僕は、藤見さんの思い出話に、強く心を打たれた。彼の熱意を、ぜひロジーネに伝えたいと思った。しかし彼女はホログラムであり、人工感情はプログラムされていない「改良」されたロジーネだ。藤見さんのロジーネとは、全くの「別人」である。

「藤見さん、僕はあなたをロジーネと会わせたい。でも、今のロジーネは完全にコンピューターで制御されたホログラムです。奇跡は見込めません。それでも、会いたいですか」

「はい。会いたい。お願いします」

藤見さんは、目頭を押さえた。僕は、決断した。あの宣伝部の部長なんて、どうにでもなればいい。そして僕は、ロジーネの「楽屋」に藤見さんを連れていった。

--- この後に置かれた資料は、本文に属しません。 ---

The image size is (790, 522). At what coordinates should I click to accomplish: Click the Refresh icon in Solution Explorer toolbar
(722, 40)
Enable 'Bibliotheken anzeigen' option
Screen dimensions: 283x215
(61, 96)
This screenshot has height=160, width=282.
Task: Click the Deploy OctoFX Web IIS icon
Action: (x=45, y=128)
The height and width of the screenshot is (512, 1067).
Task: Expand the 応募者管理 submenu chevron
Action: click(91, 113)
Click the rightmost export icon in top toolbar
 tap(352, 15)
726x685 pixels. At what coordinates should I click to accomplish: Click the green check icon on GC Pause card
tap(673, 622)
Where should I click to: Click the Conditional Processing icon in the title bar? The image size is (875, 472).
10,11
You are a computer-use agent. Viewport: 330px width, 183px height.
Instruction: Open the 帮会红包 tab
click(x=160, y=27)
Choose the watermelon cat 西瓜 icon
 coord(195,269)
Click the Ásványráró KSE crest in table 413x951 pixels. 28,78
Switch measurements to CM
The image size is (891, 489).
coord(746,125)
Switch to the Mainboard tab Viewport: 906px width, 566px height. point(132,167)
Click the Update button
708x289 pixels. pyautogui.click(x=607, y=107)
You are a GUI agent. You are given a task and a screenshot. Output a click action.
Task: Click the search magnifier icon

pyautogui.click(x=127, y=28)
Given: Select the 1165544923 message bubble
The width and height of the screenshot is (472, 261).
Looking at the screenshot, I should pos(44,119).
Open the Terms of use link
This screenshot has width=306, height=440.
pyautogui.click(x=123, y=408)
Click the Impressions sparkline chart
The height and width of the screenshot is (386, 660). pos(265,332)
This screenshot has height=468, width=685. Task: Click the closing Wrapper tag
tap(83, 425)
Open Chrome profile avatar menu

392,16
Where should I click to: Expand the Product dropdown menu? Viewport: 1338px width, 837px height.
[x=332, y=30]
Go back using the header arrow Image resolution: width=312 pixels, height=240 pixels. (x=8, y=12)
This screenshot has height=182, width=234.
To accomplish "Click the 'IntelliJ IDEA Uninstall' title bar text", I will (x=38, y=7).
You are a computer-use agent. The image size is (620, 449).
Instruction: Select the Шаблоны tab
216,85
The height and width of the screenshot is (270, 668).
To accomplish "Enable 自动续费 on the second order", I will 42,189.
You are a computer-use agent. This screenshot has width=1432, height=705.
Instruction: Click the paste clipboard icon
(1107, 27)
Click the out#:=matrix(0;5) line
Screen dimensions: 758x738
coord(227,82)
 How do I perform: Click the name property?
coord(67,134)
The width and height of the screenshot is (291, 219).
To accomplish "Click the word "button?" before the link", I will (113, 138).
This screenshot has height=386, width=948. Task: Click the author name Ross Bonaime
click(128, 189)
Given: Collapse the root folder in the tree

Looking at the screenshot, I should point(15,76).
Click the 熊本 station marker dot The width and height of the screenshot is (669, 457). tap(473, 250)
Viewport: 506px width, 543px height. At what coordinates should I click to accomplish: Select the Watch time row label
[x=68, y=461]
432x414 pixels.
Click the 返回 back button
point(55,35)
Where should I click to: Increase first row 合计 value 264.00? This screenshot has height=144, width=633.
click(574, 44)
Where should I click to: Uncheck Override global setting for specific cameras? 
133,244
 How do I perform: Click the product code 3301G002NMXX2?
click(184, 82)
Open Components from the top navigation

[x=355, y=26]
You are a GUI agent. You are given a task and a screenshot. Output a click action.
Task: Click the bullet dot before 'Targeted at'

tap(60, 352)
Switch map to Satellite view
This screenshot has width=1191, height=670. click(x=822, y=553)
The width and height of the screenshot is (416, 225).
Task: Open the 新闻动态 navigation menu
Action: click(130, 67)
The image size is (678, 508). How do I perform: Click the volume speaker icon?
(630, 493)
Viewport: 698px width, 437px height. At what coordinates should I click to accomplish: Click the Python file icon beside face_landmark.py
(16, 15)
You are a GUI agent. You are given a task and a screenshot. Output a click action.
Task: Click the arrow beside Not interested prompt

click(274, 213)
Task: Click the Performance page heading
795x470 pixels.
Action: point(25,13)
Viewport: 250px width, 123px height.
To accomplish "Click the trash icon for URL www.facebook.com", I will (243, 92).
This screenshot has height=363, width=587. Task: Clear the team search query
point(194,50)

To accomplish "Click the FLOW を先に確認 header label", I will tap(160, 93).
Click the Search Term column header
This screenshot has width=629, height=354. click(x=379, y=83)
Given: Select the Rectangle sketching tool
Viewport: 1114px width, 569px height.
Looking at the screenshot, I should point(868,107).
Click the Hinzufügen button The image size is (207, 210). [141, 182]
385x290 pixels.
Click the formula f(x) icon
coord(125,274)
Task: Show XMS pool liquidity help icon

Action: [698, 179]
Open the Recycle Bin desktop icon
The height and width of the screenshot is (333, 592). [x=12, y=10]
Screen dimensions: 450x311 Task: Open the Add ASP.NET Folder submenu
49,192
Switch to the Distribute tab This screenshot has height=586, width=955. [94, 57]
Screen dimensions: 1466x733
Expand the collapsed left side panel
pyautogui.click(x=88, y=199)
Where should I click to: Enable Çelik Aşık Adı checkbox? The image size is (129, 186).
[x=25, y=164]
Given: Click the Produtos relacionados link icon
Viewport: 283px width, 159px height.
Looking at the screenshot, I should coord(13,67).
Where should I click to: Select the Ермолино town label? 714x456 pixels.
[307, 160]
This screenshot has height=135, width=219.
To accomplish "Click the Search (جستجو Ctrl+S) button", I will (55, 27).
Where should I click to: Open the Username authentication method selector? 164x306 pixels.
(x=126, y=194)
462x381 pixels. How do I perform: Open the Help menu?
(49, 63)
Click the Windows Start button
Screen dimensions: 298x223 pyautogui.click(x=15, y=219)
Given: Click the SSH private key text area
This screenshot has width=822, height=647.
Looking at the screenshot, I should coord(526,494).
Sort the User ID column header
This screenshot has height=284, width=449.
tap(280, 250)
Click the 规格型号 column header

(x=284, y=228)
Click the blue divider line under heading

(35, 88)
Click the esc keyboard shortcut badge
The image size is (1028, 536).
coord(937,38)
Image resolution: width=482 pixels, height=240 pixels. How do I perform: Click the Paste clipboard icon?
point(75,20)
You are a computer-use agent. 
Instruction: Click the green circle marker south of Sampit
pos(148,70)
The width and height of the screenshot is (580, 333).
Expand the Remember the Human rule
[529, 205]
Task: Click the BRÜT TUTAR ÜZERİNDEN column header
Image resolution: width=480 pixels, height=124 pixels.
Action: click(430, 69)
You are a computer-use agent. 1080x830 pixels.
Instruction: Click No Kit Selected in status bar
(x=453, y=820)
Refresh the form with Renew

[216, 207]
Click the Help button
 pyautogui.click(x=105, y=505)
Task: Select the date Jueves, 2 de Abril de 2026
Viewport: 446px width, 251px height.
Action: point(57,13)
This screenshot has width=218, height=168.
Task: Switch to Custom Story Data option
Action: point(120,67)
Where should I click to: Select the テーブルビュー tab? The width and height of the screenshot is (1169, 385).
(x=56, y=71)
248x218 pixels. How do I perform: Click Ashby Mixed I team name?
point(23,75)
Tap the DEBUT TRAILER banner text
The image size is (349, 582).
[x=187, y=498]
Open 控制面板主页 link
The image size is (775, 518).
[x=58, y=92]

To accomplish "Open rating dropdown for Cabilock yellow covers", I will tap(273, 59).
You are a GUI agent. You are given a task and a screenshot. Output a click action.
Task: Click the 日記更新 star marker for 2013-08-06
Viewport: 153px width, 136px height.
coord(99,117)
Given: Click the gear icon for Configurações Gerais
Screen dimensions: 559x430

彼女の「楽屋」は、殺風景でひっそりとしている。人間のための用意など、ホログラムにはいらない、という局の方針だ。ここは、ただ彼女が機械によって日々「生まれ」、「寝る」つまり、消去されるためだけの部屋なのだ。

そこへ、ロジーネが戻ってきた。藤見さんの姿を見ても反応せず、ただまっすぐに僕の元へ向かって歩いてきた。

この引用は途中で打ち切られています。